Reference String: A list of virtual page numbers in the order that the program needed those virtual pages
Run FIFO algorithms on the Reference Strings

Suppose for example we have a machine with 5 virtual pages, 3 physical pages: and a reference string: 0 1 2 3 0 1 4 0 1 2 3 4

	0	1	2	3	0	1	4	0	1	2	3	4
A	0	0	0	3	3	3	4	4	4	4	4	4
B	-	1	1	1	0	0	0	0	0	2	2	2
C	-	-	2	2	2	1	1	1	1	1	3	3

Total of 9 Page Faults

For many programs, page faults are the number one cause for efficiency. Since they are so costly, we try to have as little page faults as possible.

Buying two more physical pages: 5 virtual pages, 5 physical pages => 5 page faults (lower than with 3 physical pages)

Let’s say we could only buy one more physical page: 5 virtual pages, 4 physical pages, 0 1 2 3 0 1 4 0 1 2 3 4

	0	1	2	3	0	1	4	0	1	2	3	4
A	0	0	0	0	0	0	4	4	4	4	3	3
B	-	1	1	1	1	1	1	0	0	0	0	4
C	-	-	2	2	2	2	2	2	1	1	1	1
D	-	-	-	3	3	3	3	3	3	2	2	2

Total of 10 Page Faults

In the above case, we bought one more physical page, but had more page faults! This is known as Belady's anomaly – when programs got slower even when we bought more memory. This presents a problem with the FIFO caching policy.

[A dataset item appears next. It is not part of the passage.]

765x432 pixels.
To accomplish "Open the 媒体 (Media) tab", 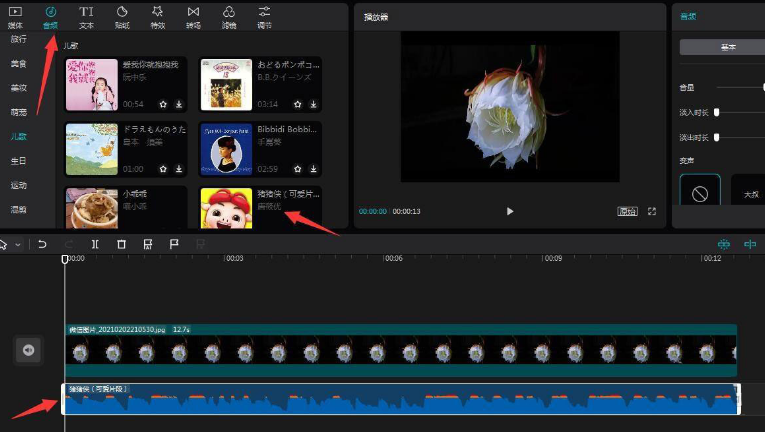I will 15,15.

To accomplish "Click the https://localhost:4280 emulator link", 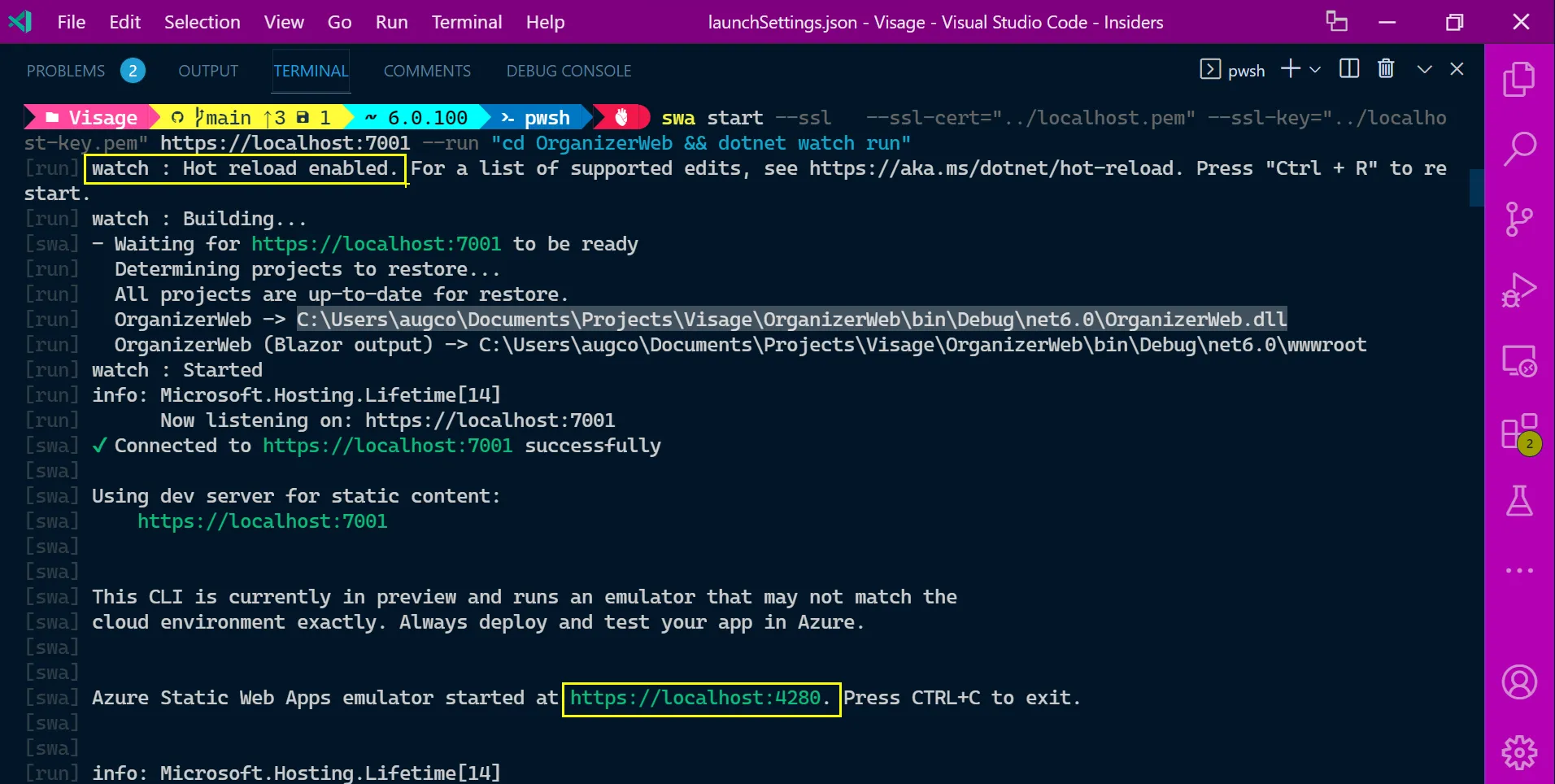I will click(695, 698).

Imagine you have an oracle that can tell you what your future reference string will look like, what would be the best policy?

Pick the page that is not needed for the longest time

Applying the Oracle's Policy:

	0	1	2	3	0	1	4	0	1	2	3	4
A	0	0	0	0	0	0	0	0	0	2	2	2
B	-	1	1	1	1	1	1	1	1	1	3	3
C	-	-	2	3	3	3	4	4	4	4	4	4

Total of 7 Page Faults

LRU (Least Recently Used)

Registers can sort of do future reading for compile time of straight line code
There are cases when you can kind of consult an oracle in the memory hierarchy:
Register allocation - If you are doing compile time analysis of a long line of code, the compiler can look at the assembly code instructions and see which pages should be placed in registers, which should be kept in RAM

Approximation to an oracle is the LRU (Least Recently Used) Policy, where you throw out the pages that were least used in the past.

	0	1	2	3	0	1	4	0	1	2	3	4
A	0	0	0	3	3	3	4	4	4	2	2	2
B	-	1	1	1	0	0	0	0	0	0	3	3
C	-	-	2	2	2	1	1	1	1	1	1	4

Total of 10 Page Faults

Its worse than FIFO! On this particular reference string, LRU is worse than FIFO. However, LRU is normally better than FIFO in practice. It turns out this is just a counter example (a bad case).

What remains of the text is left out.